While Tommy Chong and Cheech Marin had some similarities to their onscreen personas — yes, they smoked a lot of pot — they weren’t Cheech and Chong. “I realized that people often made the mistake of thinking it was a real thing and they weren’t playing characters,” she says. In actuality, “they were kind of healthy people. They meditated and worked out. They weren't doing a lot of coke.” 

Still, you don’t get through childhood as Tommy Chong’s kid without a story of two. “My parents dropped acid and took to me to see Thumbelina when I was like three or four,” she says. “I remember them laughing hysterically and not keeping it together. I remember being a little kid and wondering ‘What is wrong with them?’ And they never did that again.” 

While Cheech and Chong are lovable icons of another time now, their comedy represented something disturbing to the establishment when they began their careers. “In the 70s, it was very dangerous,” she says. “People were very upset by Cheech and Chong and upset by hippie culture. My dad had long hair and there were a lot of assumptions. People were shocked by it.”
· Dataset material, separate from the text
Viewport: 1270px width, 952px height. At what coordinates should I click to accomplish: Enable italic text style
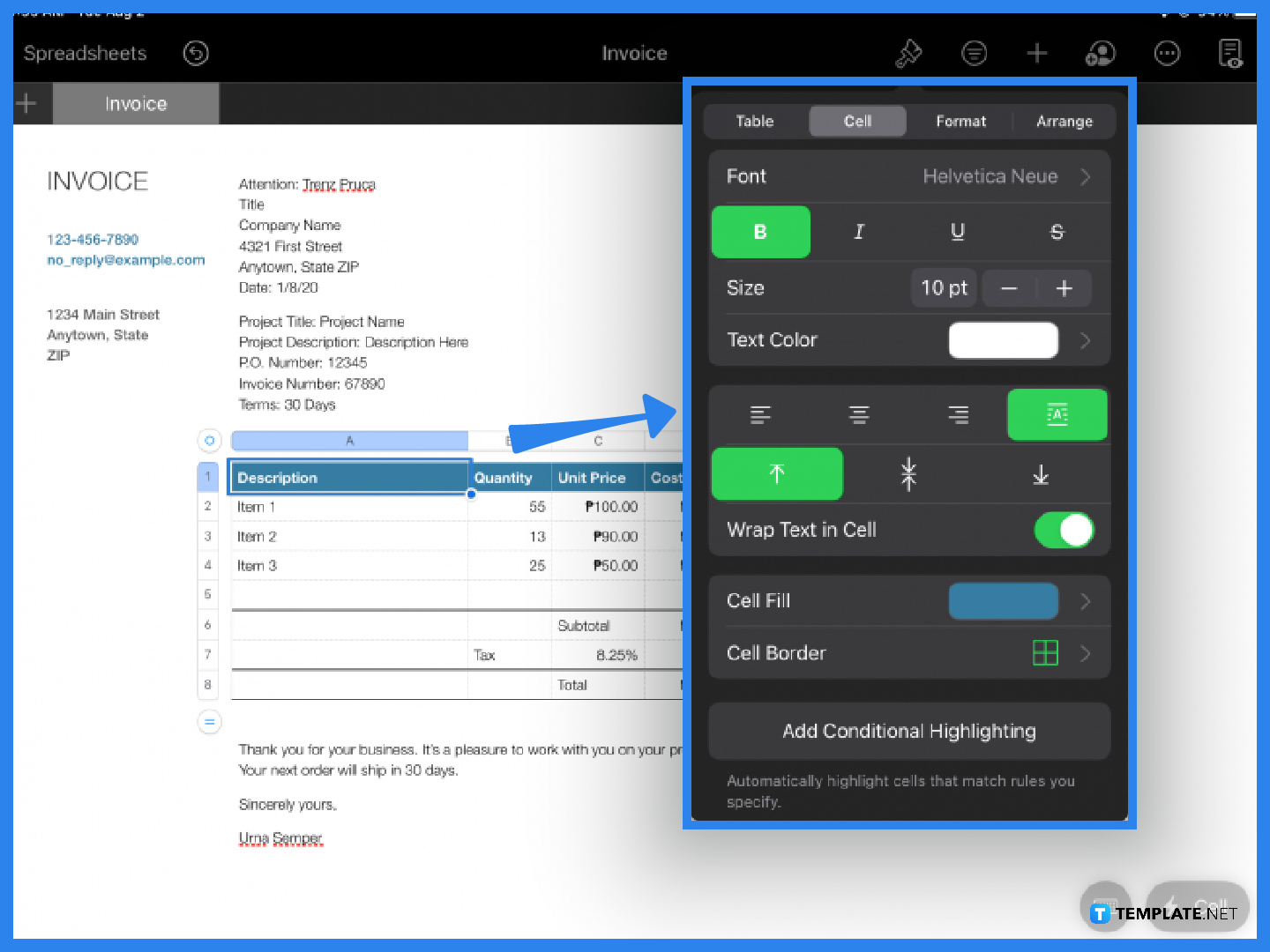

The early days in the life of Cheech and Chong weren’t easy. Tommy, a Canadian immigrant without a green card, got around on a Honda scooter. With no trunk, he would travel to open mics wearing his costumes because he had no other place to put them. The duo’s drug humor was scandalous to some in the early 70s, causing the occasional waitress to run out the door when they performed. The Chong family was barely scraping by when a bank error accidentally dropped hundreds into Tommy’s bank account — he quickly spent it before they could ask for it back. The bank did come looking for the money, days before Cheech and Chong got a record deal and recorded “Dave’s Not Here.”

“As a kid, it's kind of scary because you want to be accepted and you want to belong,” Precious says about growing up as Tommy Chong’s kid. “But as an adult, I really appreciate it.”